> _EXERCISE OBJECTIVE_: Retype all of the data exactly as given.

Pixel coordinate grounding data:
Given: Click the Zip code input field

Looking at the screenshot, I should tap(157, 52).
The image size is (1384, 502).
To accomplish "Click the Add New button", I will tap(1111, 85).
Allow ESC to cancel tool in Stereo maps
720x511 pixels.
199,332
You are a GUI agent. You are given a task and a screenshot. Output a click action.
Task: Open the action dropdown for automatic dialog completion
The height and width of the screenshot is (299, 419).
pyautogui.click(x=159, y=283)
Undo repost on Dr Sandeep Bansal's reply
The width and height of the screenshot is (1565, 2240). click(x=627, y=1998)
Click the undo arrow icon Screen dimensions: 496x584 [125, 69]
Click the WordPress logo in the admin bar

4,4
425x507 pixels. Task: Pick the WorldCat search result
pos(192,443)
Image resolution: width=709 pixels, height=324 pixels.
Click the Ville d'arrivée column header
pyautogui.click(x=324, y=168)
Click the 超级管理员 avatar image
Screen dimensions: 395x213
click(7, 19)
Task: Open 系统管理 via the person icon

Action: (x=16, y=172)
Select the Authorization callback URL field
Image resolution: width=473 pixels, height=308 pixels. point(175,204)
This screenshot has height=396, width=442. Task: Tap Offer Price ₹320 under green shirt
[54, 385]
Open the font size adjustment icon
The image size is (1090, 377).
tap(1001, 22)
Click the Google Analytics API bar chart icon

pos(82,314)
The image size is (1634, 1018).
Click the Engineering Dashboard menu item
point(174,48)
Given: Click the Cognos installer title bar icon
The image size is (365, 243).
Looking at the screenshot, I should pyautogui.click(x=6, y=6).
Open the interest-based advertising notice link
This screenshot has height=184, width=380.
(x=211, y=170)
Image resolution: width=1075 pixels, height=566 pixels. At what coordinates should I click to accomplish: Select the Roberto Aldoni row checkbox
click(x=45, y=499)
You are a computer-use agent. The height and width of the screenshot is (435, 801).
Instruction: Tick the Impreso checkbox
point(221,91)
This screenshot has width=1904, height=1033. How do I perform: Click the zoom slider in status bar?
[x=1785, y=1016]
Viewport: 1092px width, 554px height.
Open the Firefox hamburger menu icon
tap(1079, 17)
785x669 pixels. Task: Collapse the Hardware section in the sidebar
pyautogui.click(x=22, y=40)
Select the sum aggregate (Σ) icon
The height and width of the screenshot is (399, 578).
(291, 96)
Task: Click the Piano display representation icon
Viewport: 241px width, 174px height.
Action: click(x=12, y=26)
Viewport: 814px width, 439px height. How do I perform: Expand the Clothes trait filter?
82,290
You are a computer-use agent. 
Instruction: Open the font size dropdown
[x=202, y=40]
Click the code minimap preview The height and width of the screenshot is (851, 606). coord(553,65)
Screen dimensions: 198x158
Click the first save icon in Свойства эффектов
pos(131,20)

> _OUTPUT BELOW_:
Given: Click the Zip code input field

Looking at the screenshot, I should tap(157, 52).
The image size is (1384, 502).
To accomplish "Click the Add New button", I will tap(1111, 85).
Allow ESC to cancel tool in Stereo maps
720x511 pixels.
199,332
You are a GUI agent. You are given a task and a screenshot. Output a click action.
Task: Open the action dropdown for automatic dialog completion
The height and width of the screenshot is (299, 419).
pyautogui.click(x=159, y=283)
Undo repost on Dr Sandeep Bansal's reply
The width and height of the screenshot is (1565, 2240). click(x=627, y=1998)
Click the undo arrow icon Screen dimensions: 496x584 [125, 69]
Click the WordPress logo in the admin bar

4,4
425x507 pixels. Task: Pick the WorldCat search result
pos(192,443)
Image resolution: width=709 pixels, height=324 pixels.
Click the Ville d'arrivée column header
pyautogui.click(x=324, y=168)
Click the 超级管理员 avatar image
Screen dimensions: 395x213
click(7, 19)
Task: Open 系统管理 via the person icon

Action: (x=16, y=172)
Select the Authorization callback URL field
Image resolution: width=473 pixels, height=308 pixels. point(175,204)
This screenshot has height=396, width=442. Task: Tap Offer Price ₹320 under green shirt
[54, 385]
Open the font size adjustment icon
The image size is (1090, 377).
tap(1001, 22)
Click the Google Analytics API bar chart icon

pos(82,314)
The image size is (1634, 1018).
Click the Engineering Dashboard menu item
point(174,48)
Given: Click the Cognos installer title bar icon
The image size is (365, 243).
Looking at the screenshot, I should pyautogui.click(x=6, y=6).
Open the interest-based advertising notice link
This screenshot has height=184, width=380.
(x=211, y=170)
Image resolution: width=1075 pixels, height=566 pixels. At what coordinates should I click to accomplish: Select the Roberto Aldoni row checkbox
click(x=45, y=499)
You are a computer-use agent. The height and width of the screenshot is (435, 801).
Instruction: Tick the Impreso checkbox
point(221,91)
This screenshot has width=1904, height=1033. How do I perform: Click the zoom slider in status bar?
[x=1785, y=1016]
Viewport: 1092px width, 554px height.
Open the Firefox hamburger menu icon
tap(1079, 17)
785x669 pixels. Task: Collapse the Hardware section in the sidebar
pyautogui.click(x=22, y=40)
Select the sum aggregate (Σ) icon
The height and width of the screenshot is (399, 578).
(291, 96)
Task: Click the Piano display representation icon
Viewport: 241px width, 174px height.
Action: click(x=12, y=26)
Viewport: 814px width, 439px height. How do I perform: Expand the Clothes trait filter?
82,290
You are a computer-use agent. 
Instruction: Open the font size dropdown
[x=202, y=40]
Click the code minimap preview The height and width of the screenshot is (851, 606). coord(553,65)
Screen dimensions: 198x158
Click the first save icon in Свойства эффектов
pos(131,20)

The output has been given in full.